WHAT YOU HAVE TO DO: Continue the mailing list thread below about the global uniqueness of Swift type metadata, starting right after its last sentence.

EXTRACT TO READ:
[swift-dev] Reconsidering the global uniqueness of type metadata and protocol conformance instances

Fri Jul 28 17:18:37 CDT 2017

> On Jul 28, 2017, at 2:53 PM, Michael Ilseman <milseman at apple.com> wrote:
> 
> 
>> On Jul 28, 2017, at 2:20 PM, Joe Groff via swift-dev <swift-dev at swift.org> wrote:
>> 
>> The Swift runtime currently maintains globally unique pointer identities for type metadata and protocol conformances. This makes checking type equivalence a trivial pointer equality comparison, but most operations on generic values do not really care about exact type identity and only need to invoke value or protocol witness methods or consult other data in the type metadata structure. I think it's worth reevaluating whether having globally unique type metadata objects is the correct design choice. Maintaining global uniqueness of metadata instances carries a number of costs. Any code that wants type metadata for an instance of a generic type, even a fully concrete one, must make a potentially expensive runtime call to get the canonical metadata instance. This also greatly complicates our ability to emit specializations of type metadata, value witness tables, or protocol witness tables for concrete instances of generic types, since specializations would need to be registered with the runtime as canonical metadata objects,
> 
> This seems pretty compelling
> 
>> and it would be difficult to do this lazily and still reliably favor specializations over more generic witnesses.
> 
> What do you mean by doing this lazily and favoring the specializations?

We've generally tried to make metadata instantiation as lazy as possible. If we have runtime-mediated unique metadata but the compiler can also generate specialized metadata candidates for concrete instances, then you either have to eagerly scan for and register specialized instances the first time you try to instantiate any instance of a generic type, or you keep it lazy and let the first metadata the runtime sees win, which runs the risk of an unspecialized, fully runtime-synthesized instance getting anointed as the official instance before any specialization can. To be fair, there's a potential mitigation here too since the value witness table is independent of the type metadata; we could keep the canonical metadata address stable and redirect the value witness table to a better candidate if we discover one. This is still all a lot more complex than forgoing the need for a canonical instance altogether.

> 
>> The lack of witness table specializations leaves an obnoxious performance cliff for instances of generic types that end up inside existential containers or cross into unspecialized code. The runtime also obligates binaries to provide the canonical metadata for all of their public types, along with all the dependent value witnesses, class methods, and protocol witness tables, meaning a type abstraction can never be completely "zero-cost" across modules.
>> 
> 
> Do you have some examples here to illustrate? E.g. if I pass an instance of concrete type to something taking a T:Hashable, how does that currently work vs how it would work with this change? Would this mean that I can just pass off a function pointer to the hashing function? Do I need some kind of id scheme if the callee might want to cast or do something else with it?

[Word and item position data]
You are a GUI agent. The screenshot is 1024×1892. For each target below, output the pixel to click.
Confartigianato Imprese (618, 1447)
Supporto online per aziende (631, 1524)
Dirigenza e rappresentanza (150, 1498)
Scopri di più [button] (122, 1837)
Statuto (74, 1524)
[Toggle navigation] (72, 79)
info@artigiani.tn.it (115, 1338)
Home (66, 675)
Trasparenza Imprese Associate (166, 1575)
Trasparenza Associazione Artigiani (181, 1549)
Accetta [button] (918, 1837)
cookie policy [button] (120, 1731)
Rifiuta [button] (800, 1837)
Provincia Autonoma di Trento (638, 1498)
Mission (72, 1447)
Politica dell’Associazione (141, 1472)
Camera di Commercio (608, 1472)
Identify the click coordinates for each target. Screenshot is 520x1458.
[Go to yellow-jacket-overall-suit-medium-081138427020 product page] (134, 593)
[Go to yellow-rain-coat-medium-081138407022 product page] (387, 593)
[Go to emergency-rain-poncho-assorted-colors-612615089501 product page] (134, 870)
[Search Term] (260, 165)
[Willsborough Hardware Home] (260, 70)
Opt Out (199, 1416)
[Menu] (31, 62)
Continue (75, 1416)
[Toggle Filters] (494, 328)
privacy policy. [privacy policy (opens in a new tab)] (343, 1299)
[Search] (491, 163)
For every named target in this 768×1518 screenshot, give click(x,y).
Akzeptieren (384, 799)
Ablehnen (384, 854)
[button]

RESULT:
Today, given:

struct Foo<T>: Hashable { ... }

We'll generate one unspecialized protocol witness table forall T. Foo<T>: Hashable. The uniqueness of the witness table is significant since it may be part of the parameterization of a type like Dictionary with a Hashable type parameter. If you pass Foo<Int> as a U: Hashable to an unspecialized generic function, we'll still pass that set of fully unspecialized witnesses, so we get no benefit from knowing T == Int at runtime.. If there wasn't that uniqueness requirement on the witness table, then the compiler could synthesize a specialized witness table for Foo.

> 
>> On the other hand, if type metadata did not need to be unique, then the compiler would be free to emit specialized type metadata and protocol witness tables for fully concrete non-concrete value types without consulting the runtime. This would let us avoid runtime calls to fetch metadata in specialized code, and would make it much easier for us to implement witness specialization. It would also give us the ability to potentially extend the "inlinable" concept to public fragile types, making it a client's responsibility to emit metadata for the type when needed and keeping the type from affecting its home module's ABI. This could significantly reduce the size and ABI surface area of the standard library, since the standard library contains a lot of generic lightweight adapter types for collections and other abstractions that are intended to be optimized away in most use cases.
>> 
>> There are of course benefits to globally unique metadata objects that we would lose if we gave up uniqueness. Operations that do check type identity, such as comparison, hashing, and dynamic casting, would have to perform more expensive checks, and nonunique metadata objects would need to carry additional information to enable those checks.
> 
> How do you think this will work? Do you think we will want a way to go from a non-unique type metadata to some kind of canonical, uniqued type metadata? Would it make sense to key this off of a mangled name?

Adding a pointer to the mangled type string or some other unique identifier to the witness table seems workable to me.

> 
>> It is likely that class objects would have to remain globally unique, if for no other reason than that the Objective-C runtime requires it on Apple platforms. Having multiple equivalent copies of type metadata has the potential to increase the working set of an app in some situations, although it's likely that redundant compiler-emitted copies of value type metadata would at least be able to live in constant pages mapped from disk instead of getting dynamically instantiated by the runtime like everything is today. There could also be subtle source-breaking behavior for code that bitcasts metatype values to integers or pointers and expects bit-level equality to indicate type equality.
> 
> This sounds very niche, and I don’t think we have promised any kind of stability or compatibility in that area.

Sure, but it is something that people could be conceivably rely on that we would break.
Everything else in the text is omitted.